State attorneys general take aim at robocalls: 'Bad actors' days 'will soon be numbered'
“Robocalls are a scourge — at best, annoying, at worst, scamming people out of their hard-earned money,” North Carolina Attorney General Josh Stein, a Democrat, said in a statement. “By signing on to these principles, industry leaders are taking new steps to keep your phone from ringing with an unwanted call. They’ve also agreed to do more to help other state attorneys general and me track down the scammers and fraudsters responsible so that we can keep them from preying on people."In conjunction with a dozen phone companies, attorneys general from all 50 states and Washington D.C. [emphasis added] announced on Thursday new provisions to combat the issue.
Stein stepped up to organize this coalition of state AGs and phone companies to deploy several technologies, and increase law enforcement activities.
Attorneys general, phone companies adopt eight principles to fight robocalls
- Implementing call-blocking technology at the network level.
- Offering free, simple call-blocking and labeling tools.
- Implementing technology that verifies the sources of phone calls.
- Monitoring phone networks for robocalls.
- Verifying phone customers.
- Identifying and investigating robocall sources.
- Working with law enforcement to trace robocalls.
- Requiring phone companies to cooperate in call traces.
One bit I particularly like is that for those calls that get through the filters, they promise to give you the real phone number of the source, not a spoofed number.
They think that they can recognize spam phone calls without hearing any content. Filtering e-mail spam by processing the text is simpler.
The FTC has national responsibility for this work with its DoNotCall list, but has been Missing in Action on enforcement for many years. It did improve regulation of spam phone calls recently, allowing phone companies to proactively block known spammers.
According Seattle-based software company Hiya, Americans received a total of 26.3 billion robocalls in 2018, a 46 percent increase from 18 billion in 2017.
I have the Hiya app on my Android phone. It can block numbers when I tell it to, but it cannot block spammers who change phone numbers for every call, like the egregious "Michael with the Medicare Assistance Program".
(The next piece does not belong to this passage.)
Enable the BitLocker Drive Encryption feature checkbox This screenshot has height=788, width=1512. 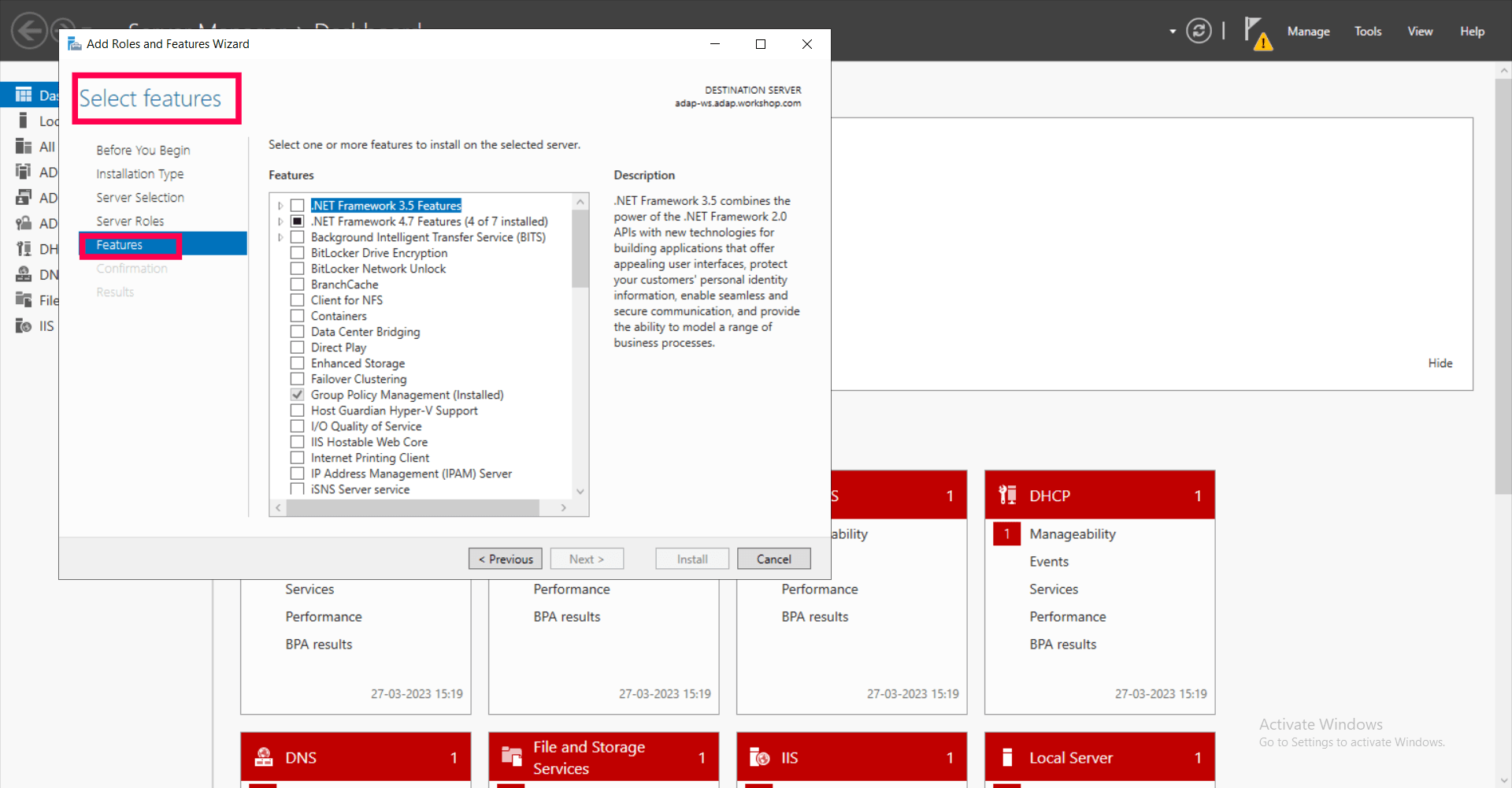(298, 252)
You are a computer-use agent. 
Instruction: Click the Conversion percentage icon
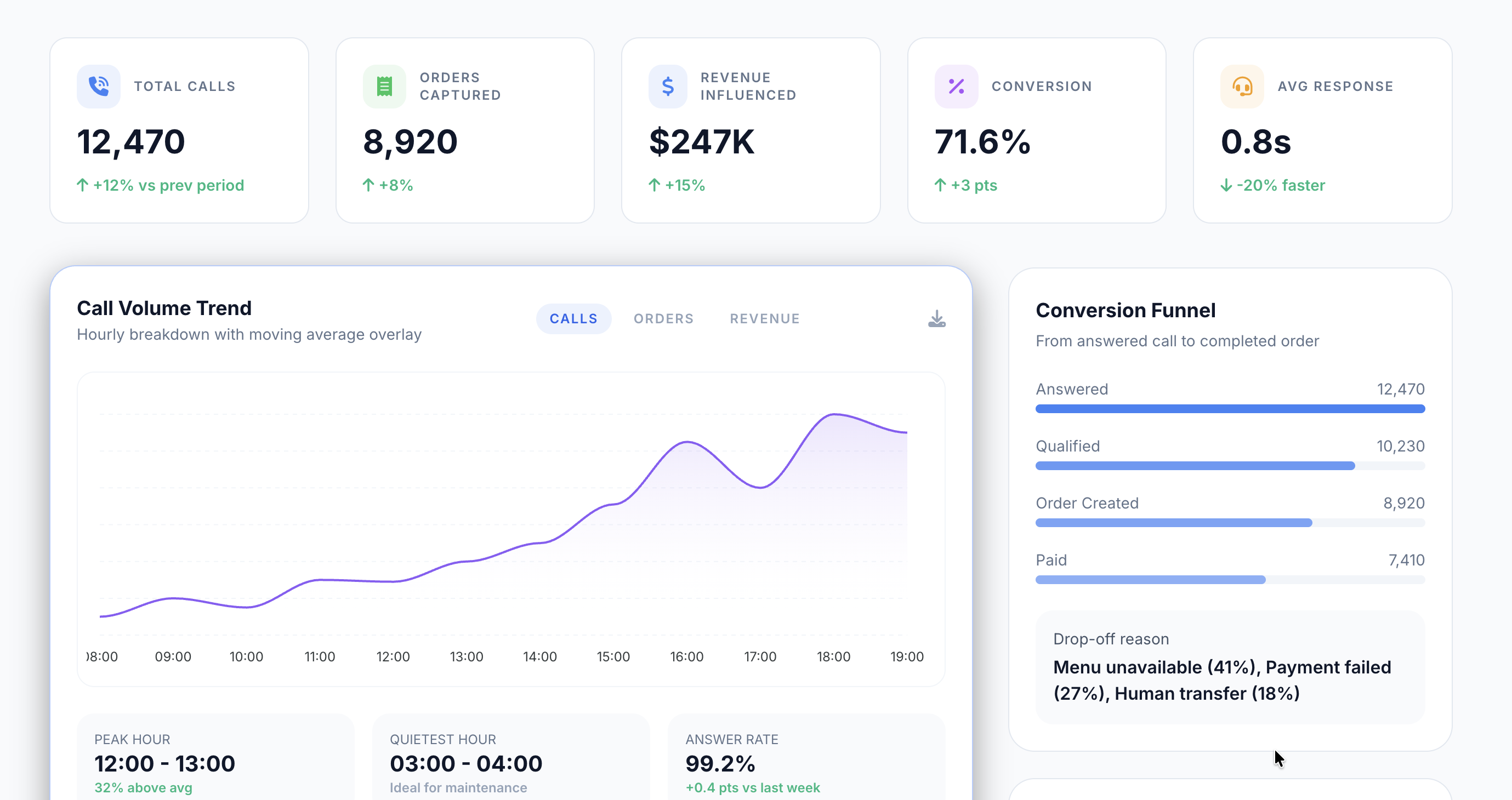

I sometimes get tired of reporting these ganefs, but when we start to see prosecutions, we can call on the entire phone-using population to join in stomping on them, the way business stomped on junk fax, even in the face of Republicans enabling it.
In 2005, the Junk Fax Prevention Act [sic] amended the TCPA to permit the sending of unsolicited facsimile advertisements to individuals and businesses with which the sender has an established business relationship (EBR) and to provide a process by which any sender must cease sending such advertisements upon the request of the recipient.
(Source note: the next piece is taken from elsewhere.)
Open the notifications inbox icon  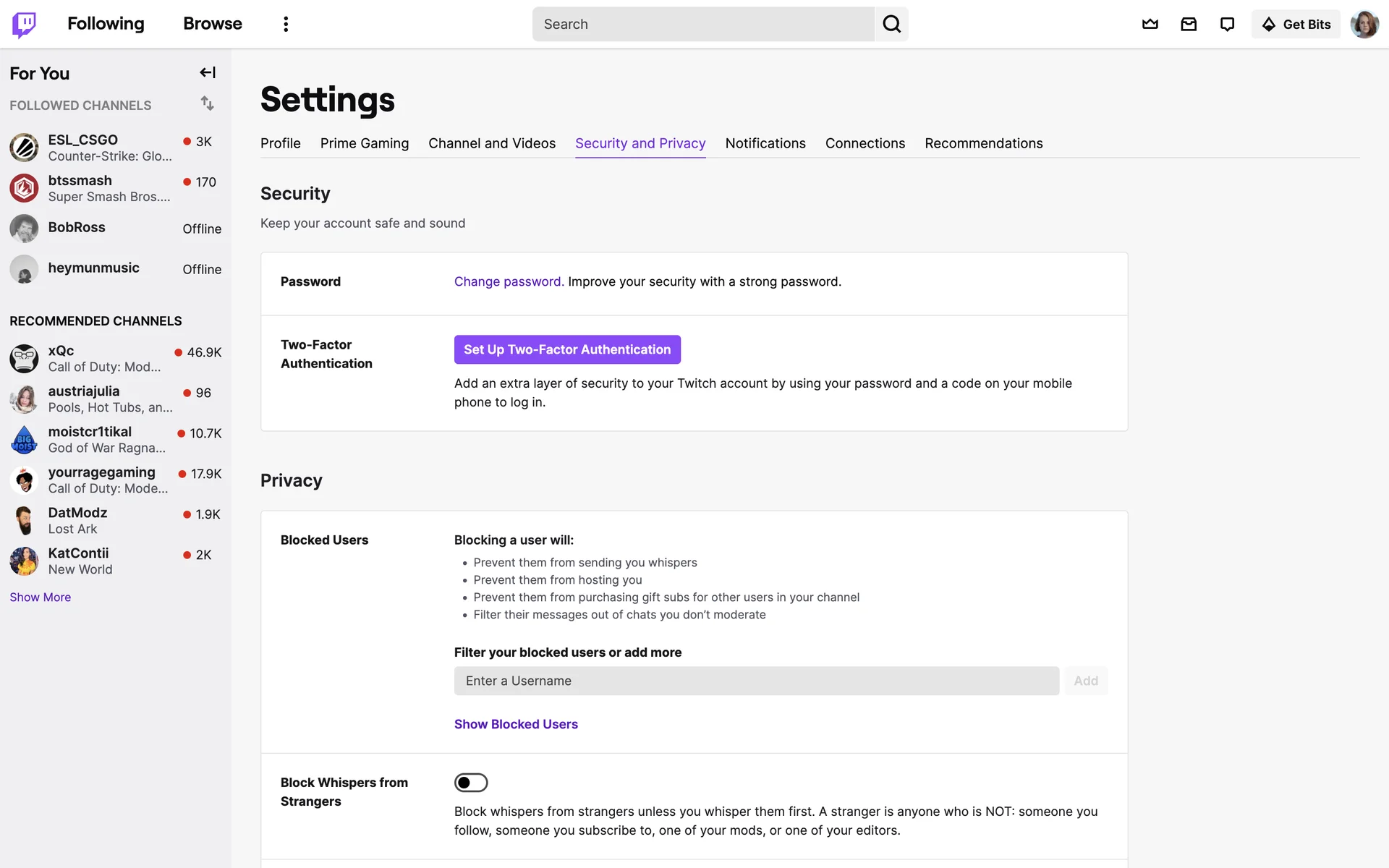(x=1189, y=24)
When you get a junk fax, you can fax back a bill for the violation. You can take that bill to Small Claims Court.
Republicans claim that enforcing such laws is not cost-effective, because the damages and fines that can be collected are much less than the cost of the legal action. (First-order thinking) But if you prosecute all of them, they stop. (Second order thinking, the effects of the effects.) That is worth more than money.
Note: This Diary started as a comment in a Good News Diary.
Well, I see that I will have to Diary this, after I get tomorrow's Renewable Friday post queued. I was in the fight against e-mail spam in the 1990s, when Republicans legalized it while pretending to do the opposite in the (Yes, you) CAN-SPAM Act.